=== Given data ===
+--

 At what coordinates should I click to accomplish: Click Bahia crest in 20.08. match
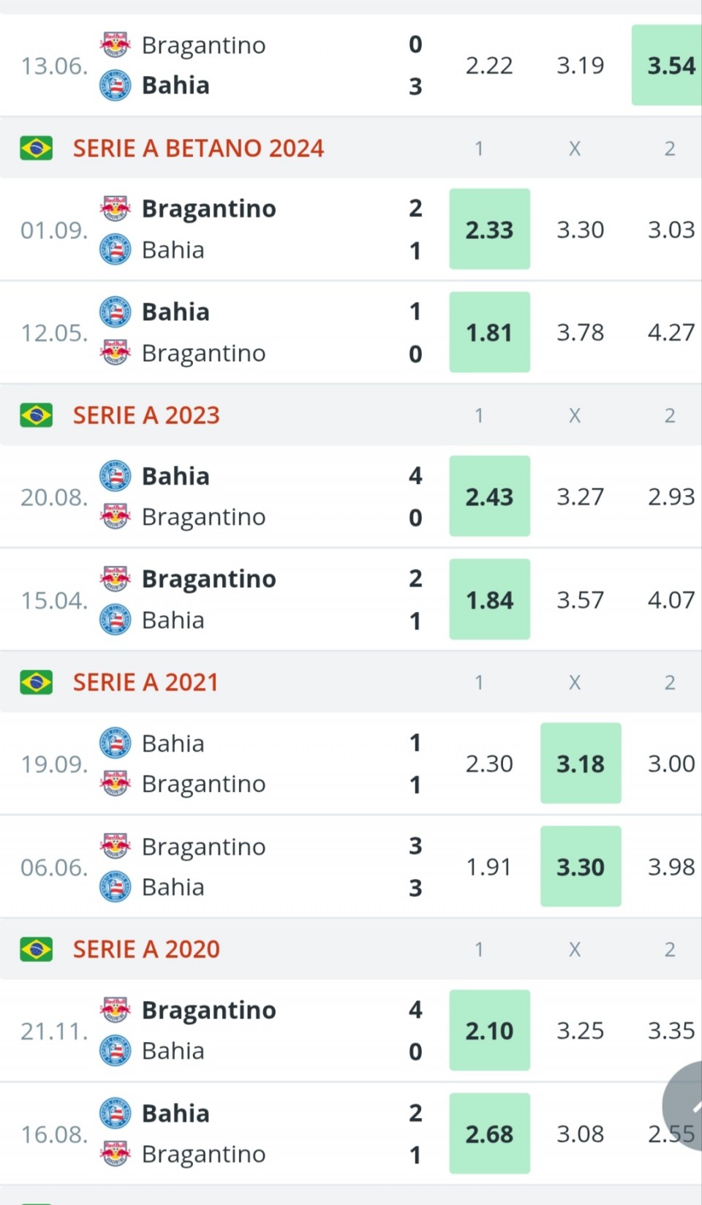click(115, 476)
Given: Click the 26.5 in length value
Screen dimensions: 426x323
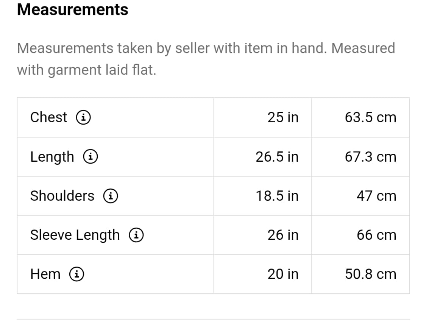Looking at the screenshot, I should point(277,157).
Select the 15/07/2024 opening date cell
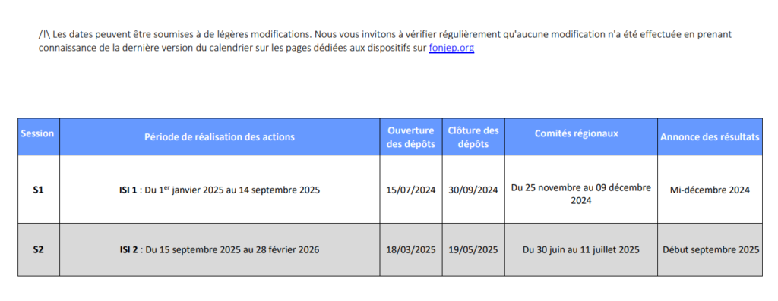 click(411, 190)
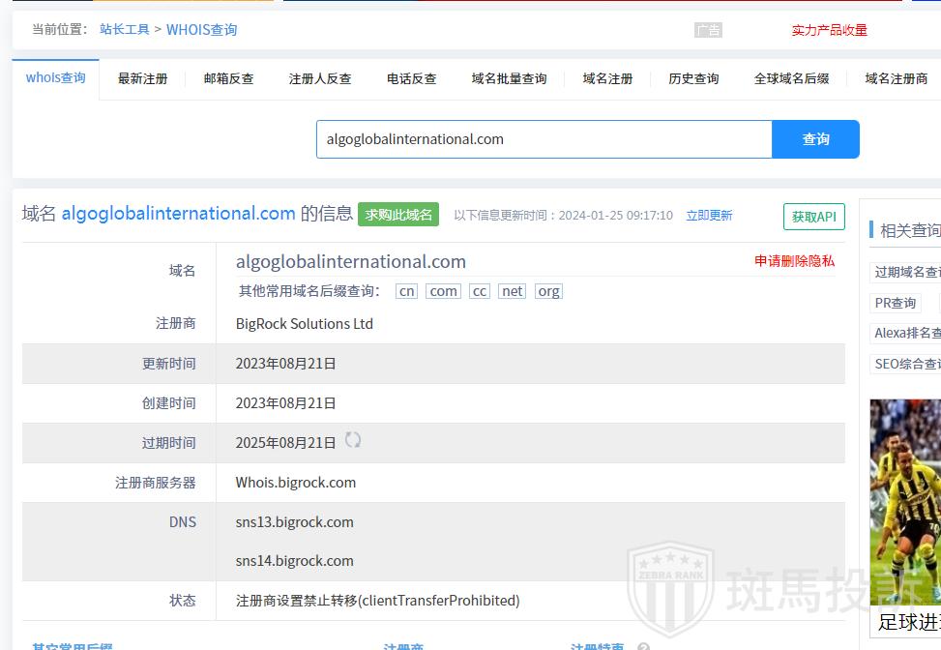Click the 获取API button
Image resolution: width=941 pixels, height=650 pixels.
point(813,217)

+--

Every entry above is to be copied verbatim, with the pictures removed.

 At what coordinates should I click to accomplish: Click Bahia crest in 20.08. match
click(115, 476)
Given: Click the 26.5 in length value
Screen dimensions: 426x323
Looking at the screenshot, I should point(277,157).
Select the 15/07/2024 opening date cell
 click(411, 190)
Click the 获取API button
Image resolution: width=941 pixels, height=650 pixels.
point(813,217)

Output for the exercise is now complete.